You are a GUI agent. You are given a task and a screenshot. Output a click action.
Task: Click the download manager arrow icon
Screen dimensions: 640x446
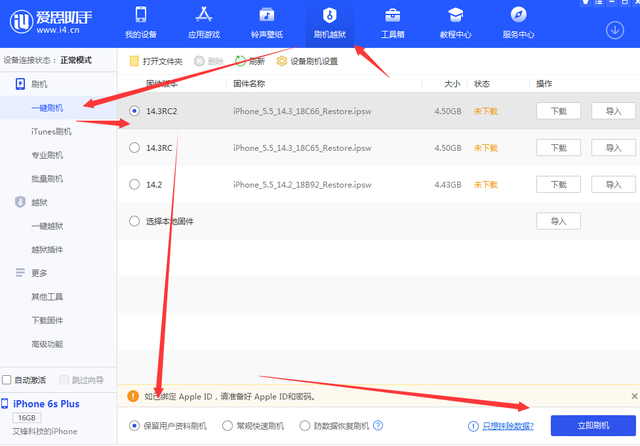pos(615,30)
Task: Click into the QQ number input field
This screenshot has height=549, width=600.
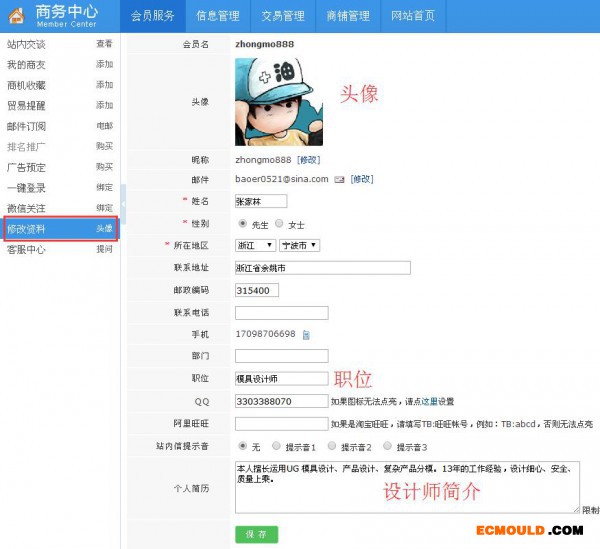Action: pos(281,401)
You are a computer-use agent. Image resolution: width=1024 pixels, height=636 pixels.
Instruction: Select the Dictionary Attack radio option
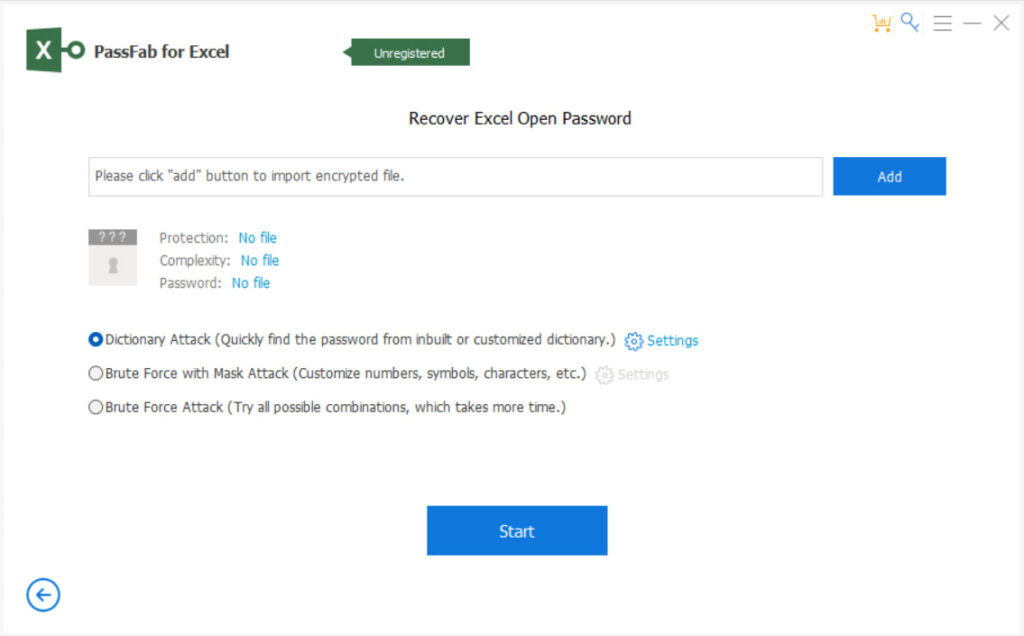click(95, 340)
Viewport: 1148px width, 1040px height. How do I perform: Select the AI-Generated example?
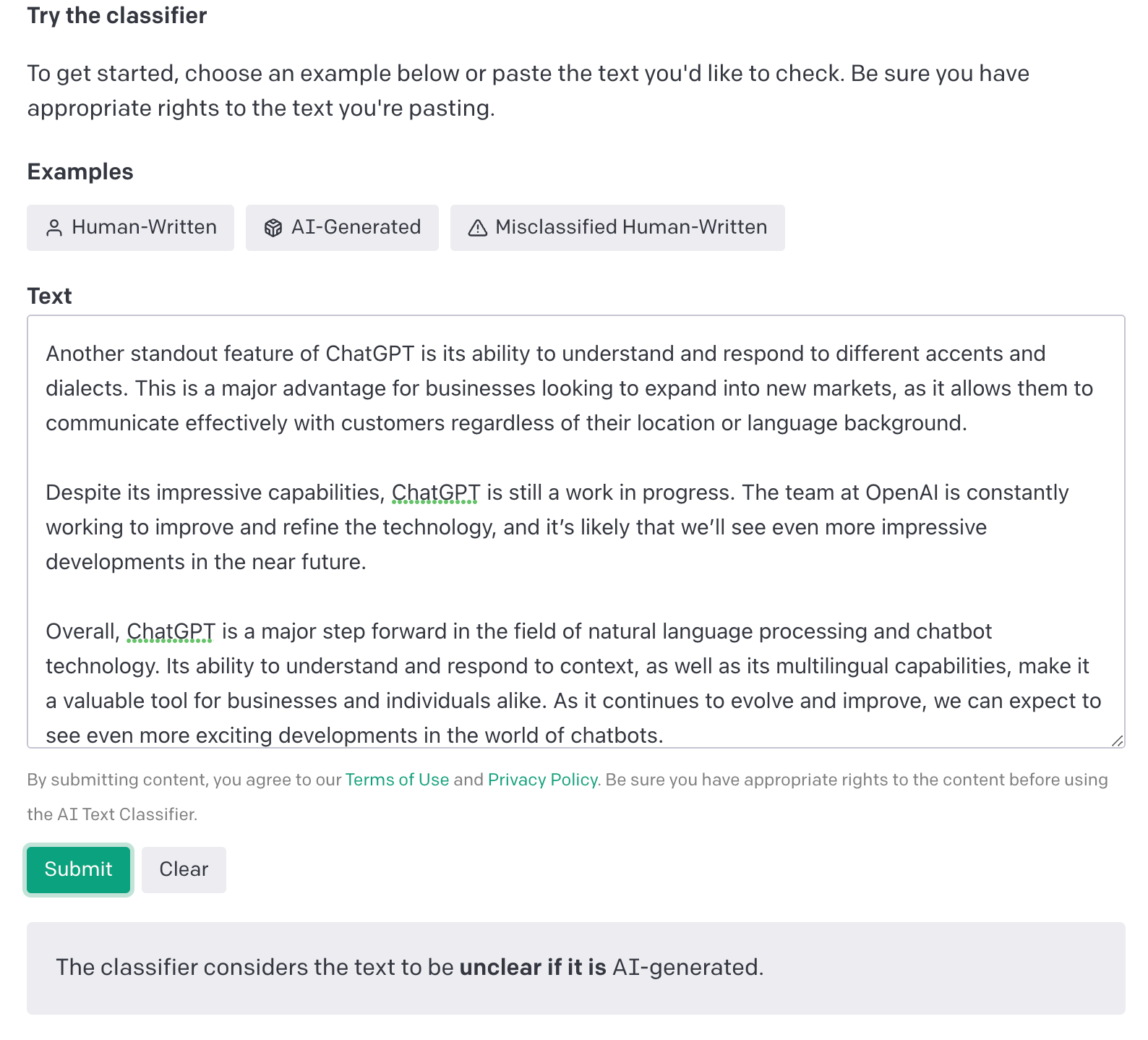342,228
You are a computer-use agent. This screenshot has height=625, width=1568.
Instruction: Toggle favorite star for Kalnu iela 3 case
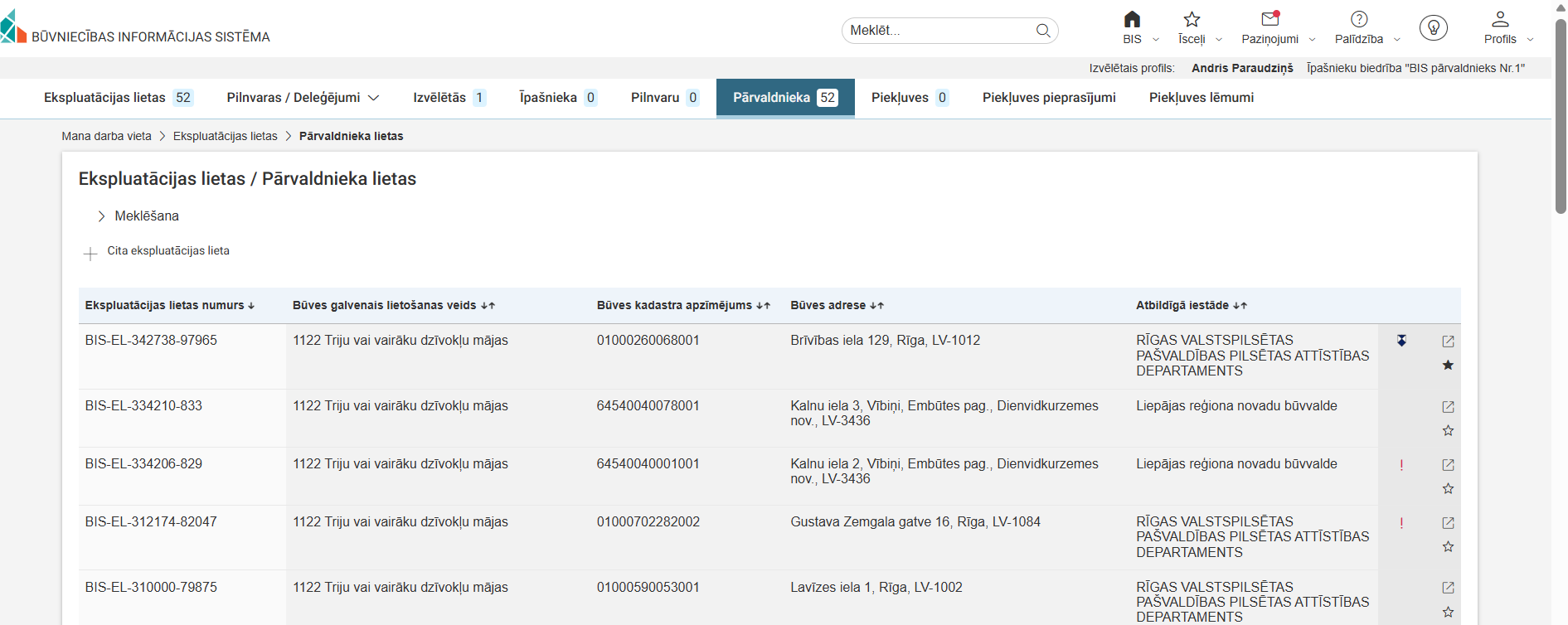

****

▶ [Exercise brief] Whenever a picture appears in the listing, leave it out; copy everything else exactly.

▶ [Task answer]
You are a GUI agent. You are given a task and a screenshot. Output a click action.
Task: Click the download manager arrow icon
Screen dimensions: 640x446
pos(615,30)
Task: Click into the QQ number input field
This screenshot has height=549, width=600.
Action: pos(281,401)
You are a computer-use agent. Image resolution: width=1024 pixels, height=636 pixels.
Instruction: Select the Dictionary Attack radio option
click(95, 340)
Viewport: 1148px width, 1040px height. How do I perform: Select the AI-Generated example?
342,228
You are a computer-use agent. This screenshot has height=625, width=1568.
Instruction: Toggle favorite star for Kalnu iela 3 case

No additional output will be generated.